DECLARA-SE estado de emergência no que diz respeito à iminente e irreversível extinção do jumento nordestino no Brasil e RECOMENDA-SE a suspensão imediata do abate até que existam dados oficiais do efetivo populacional atual, da taxa de reposição e do estabelecimento de moldes adequados para esta cadeia produtiva, no que tange aos aspectos produtivos, sanitários e de bem-estar animal.

Assinam a declaração:

  • Adroaldo José Zanella, PhD. Médico Veterinário, PhD em Bem Estar Animal (Cambridge University), pós-doutorado na Alemanha. Já foi pesquisador e professor nos Estados Unidos, Noruega e Escócia. Coordenou o Projeto AWIN do Programa Quadro da União Europeia (Welfare Indicators Grant Agreement ID: 266213). Atualmente é professor Associado da Faculdade de Medicina Veterinária e Zootecnia da Universidade de São Paulo.
  • Chiara Albano de Araujo Oliveira, PhD. Zootecnista, Doutora em Nutrição de Equinos, Professora Adjunta da Universidade Federal da Bahia (UFBA).
  • Débora Andréa Evangelista Façanha, PhD. Engenheira Agrônoma, Acadêmica de Medicina Veterinária, Mestre em Zootecnia (UFSM), Doutora em Zootecnia (UNESP), Pós-Doutora em Genética e Melhoramento Animal (UNIFI, Itália). Atuação em Conservação de Raças Nativas do Brasil, Proteção e Bem-Estar Animal, Medicina Veterinária do Coletivo/Manejo Populacional Ético de Animais. Docente do Instituto de Cultura e Arte (UFC).

MATERIAL LISTADO.
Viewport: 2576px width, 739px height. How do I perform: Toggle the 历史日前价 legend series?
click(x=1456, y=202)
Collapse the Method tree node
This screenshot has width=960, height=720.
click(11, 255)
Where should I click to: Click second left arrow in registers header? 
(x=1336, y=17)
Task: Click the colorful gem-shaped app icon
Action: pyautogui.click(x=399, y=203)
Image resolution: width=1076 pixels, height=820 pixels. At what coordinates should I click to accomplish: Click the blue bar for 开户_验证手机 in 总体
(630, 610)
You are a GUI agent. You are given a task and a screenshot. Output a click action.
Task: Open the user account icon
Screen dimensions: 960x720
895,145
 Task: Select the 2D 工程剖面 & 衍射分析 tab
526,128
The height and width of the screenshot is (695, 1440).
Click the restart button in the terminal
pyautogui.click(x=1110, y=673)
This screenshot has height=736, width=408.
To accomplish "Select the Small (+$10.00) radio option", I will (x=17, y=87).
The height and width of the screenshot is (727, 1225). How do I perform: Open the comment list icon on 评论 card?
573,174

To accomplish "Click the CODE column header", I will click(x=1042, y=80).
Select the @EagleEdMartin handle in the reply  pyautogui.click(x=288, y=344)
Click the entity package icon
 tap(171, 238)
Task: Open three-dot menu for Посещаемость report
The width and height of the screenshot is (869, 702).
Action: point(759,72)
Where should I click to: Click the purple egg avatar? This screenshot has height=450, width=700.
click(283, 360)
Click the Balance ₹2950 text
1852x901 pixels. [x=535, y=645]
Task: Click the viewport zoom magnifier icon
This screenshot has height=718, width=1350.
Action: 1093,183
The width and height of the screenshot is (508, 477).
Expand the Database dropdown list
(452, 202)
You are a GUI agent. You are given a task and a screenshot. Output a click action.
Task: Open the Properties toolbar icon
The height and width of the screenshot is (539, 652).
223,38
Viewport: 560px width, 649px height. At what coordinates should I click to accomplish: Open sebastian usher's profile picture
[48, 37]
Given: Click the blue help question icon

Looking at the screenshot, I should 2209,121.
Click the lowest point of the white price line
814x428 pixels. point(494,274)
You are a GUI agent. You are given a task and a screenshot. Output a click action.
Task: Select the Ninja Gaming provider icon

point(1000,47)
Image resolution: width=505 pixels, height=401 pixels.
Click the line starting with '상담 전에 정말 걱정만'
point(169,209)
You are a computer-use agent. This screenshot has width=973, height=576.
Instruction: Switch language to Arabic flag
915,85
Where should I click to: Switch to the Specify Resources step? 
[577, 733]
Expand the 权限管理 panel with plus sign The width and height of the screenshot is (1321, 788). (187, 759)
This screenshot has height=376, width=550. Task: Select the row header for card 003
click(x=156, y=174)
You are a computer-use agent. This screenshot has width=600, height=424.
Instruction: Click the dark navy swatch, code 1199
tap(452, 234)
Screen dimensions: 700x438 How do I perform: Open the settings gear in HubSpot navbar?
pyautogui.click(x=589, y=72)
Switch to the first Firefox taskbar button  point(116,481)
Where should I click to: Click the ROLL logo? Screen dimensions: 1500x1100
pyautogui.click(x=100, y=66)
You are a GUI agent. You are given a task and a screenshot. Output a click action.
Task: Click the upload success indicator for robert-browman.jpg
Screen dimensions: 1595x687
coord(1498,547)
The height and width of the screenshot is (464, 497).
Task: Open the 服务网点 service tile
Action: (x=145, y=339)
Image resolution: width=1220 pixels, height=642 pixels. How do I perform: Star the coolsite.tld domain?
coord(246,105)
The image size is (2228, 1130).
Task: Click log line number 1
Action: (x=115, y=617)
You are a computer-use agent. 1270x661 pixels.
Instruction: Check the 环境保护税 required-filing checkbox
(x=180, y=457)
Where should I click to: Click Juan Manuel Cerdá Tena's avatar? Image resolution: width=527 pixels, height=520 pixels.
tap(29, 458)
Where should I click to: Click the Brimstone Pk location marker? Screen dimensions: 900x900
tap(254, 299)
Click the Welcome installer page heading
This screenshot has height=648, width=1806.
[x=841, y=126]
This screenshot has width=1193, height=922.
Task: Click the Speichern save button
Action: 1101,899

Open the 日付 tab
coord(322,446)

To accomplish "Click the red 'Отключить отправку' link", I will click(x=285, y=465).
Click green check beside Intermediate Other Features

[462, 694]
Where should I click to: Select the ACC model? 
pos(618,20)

O QUE FAZER.
(1) Liste todos os países mencionados na declaração sobre o jumento nordestino.
(2) Responda a estas perguntas sobre a declaração sobre o jumento nordestino:
(a) O que a declaração recomenda suspender imediatamente?
(b) Em que área é o doutorado de Chiara Albano de Araujo Oliveira?
(c) Que projeto Adroaldo José Zanella coordenou?

RESPOSTAS DA ATIVIDADE.
(1) Brasil, Alemanha, Estados Unidos, Noruega, Escócia, Itália

(2)
(a) O abate.
(b) Nutrição de Equinos.
(c) O Projeto AWIN do Programa Quadro da União Europeia.